What Is Lymphedema?

I have lymphedema in both legs. I wasn't diagnosed until stage two, which is irreversible. If you have been diagnosed with lymphedema or suspect you have it, you need to know that though there is no cure, with treatment you will feel much better. Following your doctor's plan will ensure that you have some relief from gross swelling in the affected areas. Part of living with lymphedema is understanding what it actually is. It is not to be confused with edema, or venous insufficiency.

The National Lymphedema Network defines lymphedema as " an accumulation of lymphatic fluid in the interstitial tissue that causes swelling" .

The swelling is usually in the arms and legs, but can occur in other parts of the body such as in the neck. Lymphedema can develop when large amounts of protein rich fluid stagnates in tissues because for various reasons (including removal of lymph nodes) the lymphatic vessels or nodes become damaged. The accumulation of this fluid causes tissue channels to enlarge. This decreases the availabilty of oxygen in the transport system and thereby entertains a medium for debris and bacteria to populate. Lymphedema is not the same as venous insufficiency, but sometimes venous insufficiency can worsen enough,usually when untreated, to develop into lymphedema.

What Are The Symptoms of Lymphedema?

Most lymphedema patients first notice swelling that may or may not go away over the course of the day with elevation.

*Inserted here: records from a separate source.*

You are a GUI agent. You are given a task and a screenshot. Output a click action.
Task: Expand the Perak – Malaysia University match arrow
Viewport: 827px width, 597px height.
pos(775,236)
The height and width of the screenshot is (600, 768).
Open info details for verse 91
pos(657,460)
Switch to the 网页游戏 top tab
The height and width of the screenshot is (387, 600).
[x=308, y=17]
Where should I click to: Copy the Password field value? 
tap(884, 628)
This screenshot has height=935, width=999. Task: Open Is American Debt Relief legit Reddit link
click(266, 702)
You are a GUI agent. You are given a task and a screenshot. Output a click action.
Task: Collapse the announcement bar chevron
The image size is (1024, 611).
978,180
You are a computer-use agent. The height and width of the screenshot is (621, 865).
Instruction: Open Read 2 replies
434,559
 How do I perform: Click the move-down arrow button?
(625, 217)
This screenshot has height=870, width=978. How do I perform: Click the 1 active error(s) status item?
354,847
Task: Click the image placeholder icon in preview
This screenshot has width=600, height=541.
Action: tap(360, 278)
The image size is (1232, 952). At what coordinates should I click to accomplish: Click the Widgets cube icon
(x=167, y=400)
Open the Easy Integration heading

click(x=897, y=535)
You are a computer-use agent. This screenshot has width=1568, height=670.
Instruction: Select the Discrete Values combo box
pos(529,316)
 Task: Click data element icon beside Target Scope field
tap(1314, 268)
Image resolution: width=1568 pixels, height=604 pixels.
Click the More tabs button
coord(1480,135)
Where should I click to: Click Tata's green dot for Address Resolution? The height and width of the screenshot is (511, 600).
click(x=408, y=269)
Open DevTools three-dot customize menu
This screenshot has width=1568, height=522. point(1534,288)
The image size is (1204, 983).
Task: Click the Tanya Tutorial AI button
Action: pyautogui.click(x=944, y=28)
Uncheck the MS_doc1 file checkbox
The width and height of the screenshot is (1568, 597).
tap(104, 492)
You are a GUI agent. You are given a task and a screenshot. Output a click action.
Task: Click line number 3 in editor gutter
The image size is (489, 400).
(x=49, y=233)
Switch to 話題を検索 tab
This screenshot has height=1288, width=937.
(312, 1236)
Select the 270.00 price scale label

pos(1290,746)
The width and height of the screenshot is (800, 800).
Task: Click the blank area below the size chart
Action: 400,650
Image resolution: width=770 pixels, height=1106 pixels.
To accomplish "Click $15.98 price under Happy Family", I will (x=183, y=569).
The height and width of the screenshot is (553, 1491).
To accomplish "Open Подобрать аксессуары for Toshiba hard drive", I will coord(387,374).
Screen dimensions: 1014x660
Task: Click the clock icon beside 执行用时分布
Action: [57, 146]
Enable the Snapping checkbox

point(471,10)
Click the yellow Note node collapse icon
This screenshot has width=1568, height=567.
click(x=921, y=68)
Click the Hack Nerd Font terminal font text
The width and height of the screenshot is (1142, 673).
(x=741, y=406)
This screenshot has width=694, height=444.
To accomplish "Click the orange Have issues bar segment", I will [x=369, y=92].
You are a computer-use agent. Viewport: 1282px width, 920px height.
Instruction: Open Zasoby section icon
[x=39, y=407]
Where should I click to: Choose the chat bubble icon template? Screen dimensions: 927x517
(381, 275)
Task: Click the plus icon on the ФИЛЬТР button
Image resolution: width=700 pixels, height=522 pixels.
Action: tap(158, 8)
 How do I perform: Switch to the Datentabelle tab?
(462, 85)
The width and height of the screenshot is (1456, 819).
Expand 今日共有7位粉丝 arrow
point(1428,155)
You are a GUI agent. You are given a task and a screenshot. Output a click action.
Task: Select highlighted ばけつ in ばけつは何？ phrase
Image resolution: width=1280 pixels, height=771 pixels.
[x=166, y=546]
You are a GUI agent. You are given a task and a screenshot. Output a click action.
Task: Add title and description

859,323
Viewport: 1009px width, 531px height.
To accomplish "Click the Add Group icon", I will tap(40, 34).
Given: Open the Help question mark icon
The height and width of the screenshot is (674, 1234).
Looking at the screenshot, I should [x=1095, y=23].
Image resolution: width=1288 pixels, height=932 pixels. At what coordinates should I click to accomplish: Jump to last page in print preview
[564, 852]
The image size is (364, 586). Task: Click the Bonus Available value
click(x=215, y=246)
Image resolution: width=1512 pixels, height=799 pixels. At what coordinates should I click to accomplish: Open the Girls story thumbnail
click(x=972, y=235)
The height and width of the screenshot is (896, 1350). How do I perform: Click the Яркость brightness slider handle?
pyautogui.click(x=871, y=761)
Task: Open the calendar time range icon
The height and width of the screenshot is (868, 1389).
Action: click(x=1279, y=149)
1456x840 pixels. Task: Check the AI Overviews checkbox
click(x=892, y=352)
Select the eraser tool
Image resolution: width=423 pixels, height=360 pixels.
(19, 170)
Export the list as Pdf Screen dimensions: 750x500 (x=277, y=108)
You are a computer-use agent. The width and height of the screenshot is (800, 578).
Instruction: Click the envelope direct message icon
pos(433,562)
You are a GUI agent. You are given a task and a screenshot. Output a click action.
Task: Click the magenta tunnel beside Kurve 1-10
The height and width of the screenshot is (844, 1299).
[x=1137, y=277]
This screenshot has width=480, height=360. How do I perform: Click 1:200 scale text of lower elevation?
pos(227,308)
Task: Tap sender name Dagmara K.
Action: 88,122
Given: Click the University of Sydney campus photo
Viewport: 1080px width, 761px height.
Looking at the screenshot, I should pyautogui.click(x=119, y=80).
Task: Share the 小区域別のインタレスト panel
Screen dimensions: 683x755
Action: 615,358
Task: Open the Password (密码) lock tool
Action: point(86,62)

A feeling of tightness , heaviness, and fullness in the affected area is also usually reported. Swelling of the arm (s) or leg(s) eventually will not completely go away. Unfortunately in many cases,including mine, lymhedema is first diagnosed as excessive fluid or edema.

The misdiagnosed patient is prescribed a diuretic and admonished to drastically reduce salt intake. This may help for a short while. However, as the lymph vessels become more and more weakened or damaged from the protein rich and debris filled fluid, diuretics will not reverse the fluid retention.

This accumulated fluid is in the interstitial tissues. Left untreated, limbs may become so grossly swollen and tight that the skin cracks,oozing a clear and sometimes sticky fluid. Cellulitus may develop, upon which large doses of antibiotics must be administered. Persons developing cellulitus are at risk for a serious and occasionally fatal illness. Immediate and aggressive treatment for cellulitus is required.

Many  Mornings I Get Off to a Bad Start Before diagnosis: Photo of my legs and feet after work when using 80 mg of lasix twice a day. I was teaching second grade and on my feet, so my doctor wrote a "must be seated" excuse for my supervisors. Amazingly, this is how my feet and legs looked even after sitting most of the day and wearing compression hose. photo copyright (DMCA) by Jackie D.Kimball

This was my story as my undiagnosed lymphedema marched on for years causing high blood pressure, weight gain from inactivity, and extremely swollen and sometimes cracked feet and legs. My doctors were convinced that the fluid could be treated with diuretics and diet. I was gently scolded for "not truly reducing salt intake". I promised them I was at 700mg a day or less. Bloodwork showed I was at low normal levels of sodium. During the last two years before my diagnosis, my diuretics dosage was steadily increasing. The week I ended up in the hospital with 3+ edema and cellulitus ,my lasix dosage was increased to 160 mg daily with absolutely no decrease in swelling. (As previously stated,diuretics are contra-indicated for lymphedema.) My condition was diagnosed after my five day hospitaliation for cellulitus.

Treatment for Lymphedema

Whether it is one arm, both arms,one leg, or two legs, the so called "gold standard" of treatment for lymphedema is outlined in the National Lymphedema Network's Position Papers. The treatment involves what is called manual decongestive therapy, or MLD. The processs involves stimulation of the lymphatic system by a very light upward and gentle circular massage to the lymph nodes by a certified lymphedema therapist. Additionally short stretch bandaging and gradient compression hose are recommended.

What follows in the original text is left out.